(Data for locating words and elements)
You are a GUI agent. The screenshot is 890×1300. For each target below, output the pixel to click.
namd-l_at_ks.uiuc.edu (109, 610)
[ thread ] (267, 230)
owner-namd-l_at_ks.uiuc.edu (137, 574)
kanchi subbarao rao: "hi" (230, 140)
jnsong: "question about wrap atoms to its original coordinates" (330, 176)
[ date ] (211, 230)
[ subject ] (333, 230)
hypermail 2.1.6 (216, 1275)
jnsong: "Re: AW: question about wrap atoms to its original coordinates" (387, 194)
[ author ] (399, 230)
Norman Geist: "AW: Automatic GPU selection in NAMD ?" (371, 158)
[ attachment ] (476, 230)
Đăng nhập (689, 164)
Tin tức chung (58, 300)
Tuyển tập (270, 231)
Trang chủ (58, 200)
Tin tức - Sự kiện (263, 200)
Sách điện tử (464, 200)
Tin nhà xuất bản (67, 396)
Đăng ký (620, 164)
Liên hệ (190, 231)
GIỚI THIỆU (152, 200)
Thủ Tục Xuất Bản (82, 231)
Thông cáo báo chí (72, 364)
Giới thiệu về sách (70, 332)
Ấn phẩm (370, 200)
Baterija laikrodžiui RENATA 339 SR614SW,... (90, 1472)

# What the exercise asks:
Rewrite all the rows above, requests included. Scale each answer coordinate by 0.8 and round to whole numbers, with halves going up.

# The result:
You are a GUI agent. The screenshot is 890×1300. For each target below, output the pixel to click.
namd-l_at_ks.uiuc.edu (87, 488)
[ thread ] (214, 184)
owner-namd-l_at_ks.uiuc.edu (110, 459)
kanchi subbarao rao: "hi" (184, 112)
jnsong: "question about wrap atoms to its original coordinates" (264, 141)
[ date ] (169, 184)
[ subject ] (266, 184)
hypermail 2.1.6 (173, 1020)
jnsong: "Re: AW: question about wrap atoms to its original coordinates" (310, 155)
[ author ] (319, 184)
Norman Geist: "AW: Automatic GPU selection in NAMD ?" (297, 126)
[ attachment ] (381, 184)
Đăng nhập (551, 131)
Tin tức chung (46, 240)
Tuyển tập (216, 185)
Trang chủ (46, 160)
Tin tức - Sự kiện (210, 160)
Sách điện tử (371, 160)
Tin nhà xuất bản (54, 317)
Đăng ký (496, 131)
Liên hệ (152, 185)
GIỚI THIỆU (122, 160)
Thủ Tục Xuất Bản (66, 185)
Thông cáo báo chí (58, 291)
Giới thiệu về sách (56, 266)
Ấn phẩm (296, 160)
Baterija laikrodžiui RENATA 339 SR614SW,... (72, 1178)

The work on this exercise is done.